#### Problem to work on:
Answer these from the SoapCalc thread:
1. What amounts do SoapCalc and other lye calculators give you for the oils you choose?
2. Whose site does the thread suggest for learning about the attributes of fatty acids?
3. Which version of SoapCalc is the video tutorial for?

#### Article:
○ ○ ○ ○ ○

# SoapCalc questions



## 4nTN (Jan 28, 2005)

I`m just not getting it.If I have to enter all of the amounts of oils that I will be using what good is the soap calc?
Sorry,I`m still learning this and my head feels about ready to pop!!
Is there any tutorials to understanding how to make up my own recipes using this or some other soap calc?


----------



## MullersLaneFarm (Jul 23, 2004)

SoapCalc has tutorials. The reason behind SoapCalc (and other lye calculators) is to give you the amount of liquid and lye to use for the various oils you choose to use.

Different oils have varying fatty acid make-ups. Various fatty-acids lend something different to your finished soap.

Visit Kathy Miller's site http://millersoap.com to learn about the attributes of the fatty acids, then come back to SoapCalc (which shows you the FA of each of the oils & the combination of the various FA for the combined oils you chose.)


----------



## 4nTN (Jan 28, 2005)

Ok, I didn`t see the tutorials.I`ll go back and try again.
I wish there was a calculator of some sort where I could just be all creative and nix all the scientific stuff.:stars:
I could enter into my "lazy soapers calculator" the cool name I`ve come up with and how many bars I`d like and out would come a recipe.

I`ve made a few batches of soap using various books and online recipes.They all came out great.Making up my own is proving to be very challenging.


Thanks,

Sharon


----------



## linn (Jul 19, 2005)

Here is a video tutuorial for SoapCalc 9

[ame]http://www.youtube.com/watch?v=n_ppyJTMpsg[/ame]


----------

○ ○ ○ ○ ○

#### Source material:
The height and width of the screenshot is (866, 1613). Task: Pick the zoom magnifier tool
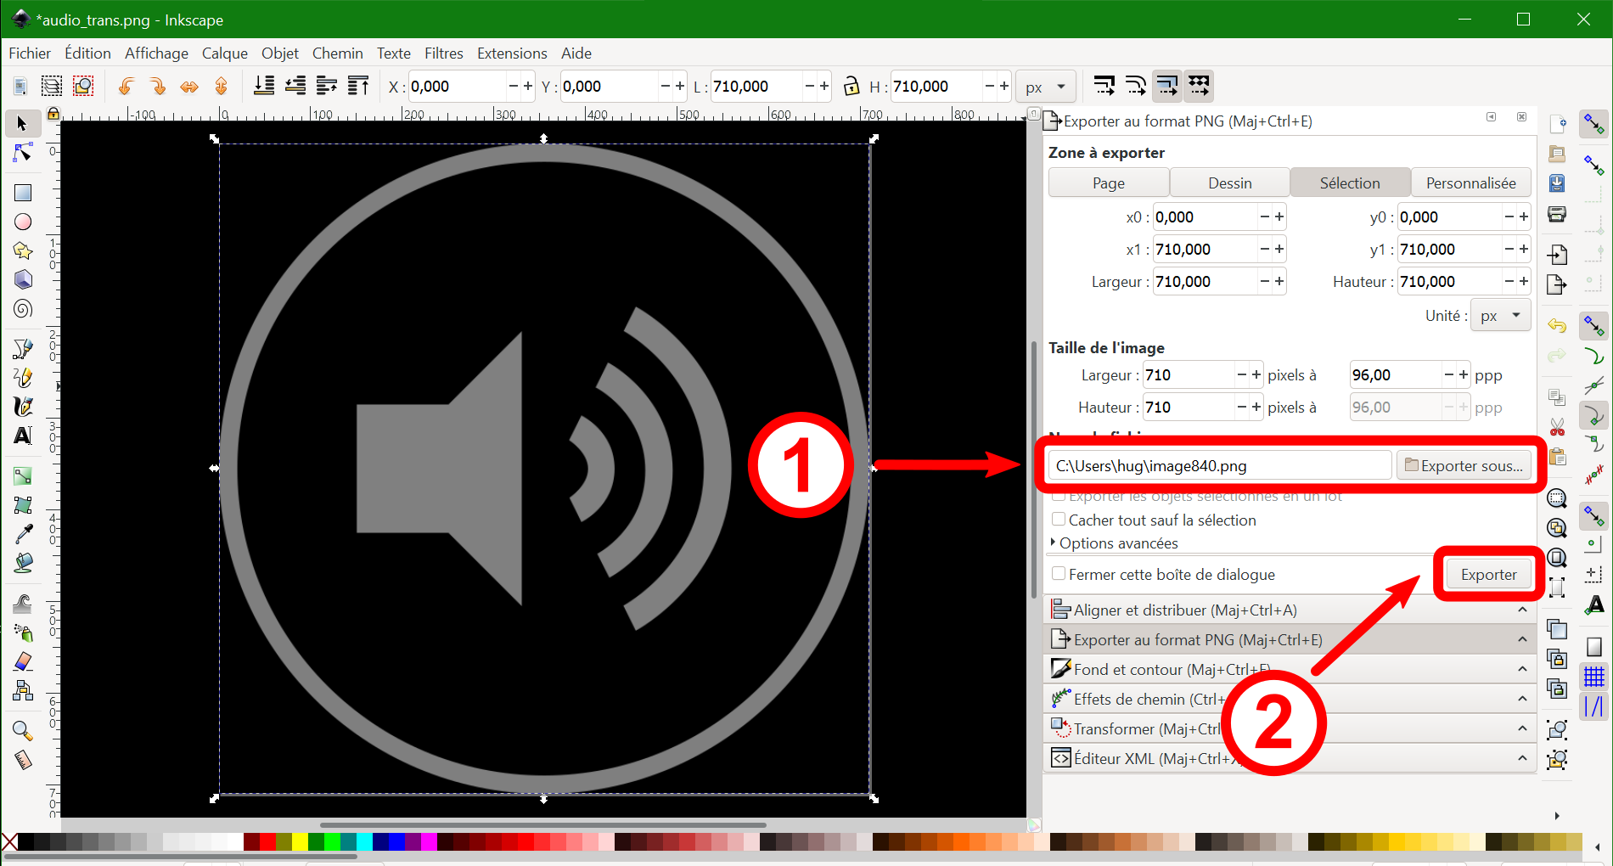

○ ○ ○ ○ ○

#### Exercise result:
1. The amounts of liquid and lye to use.
2. Kathy Miller's site, http://millersoap.com.
3. SoapCalc 9.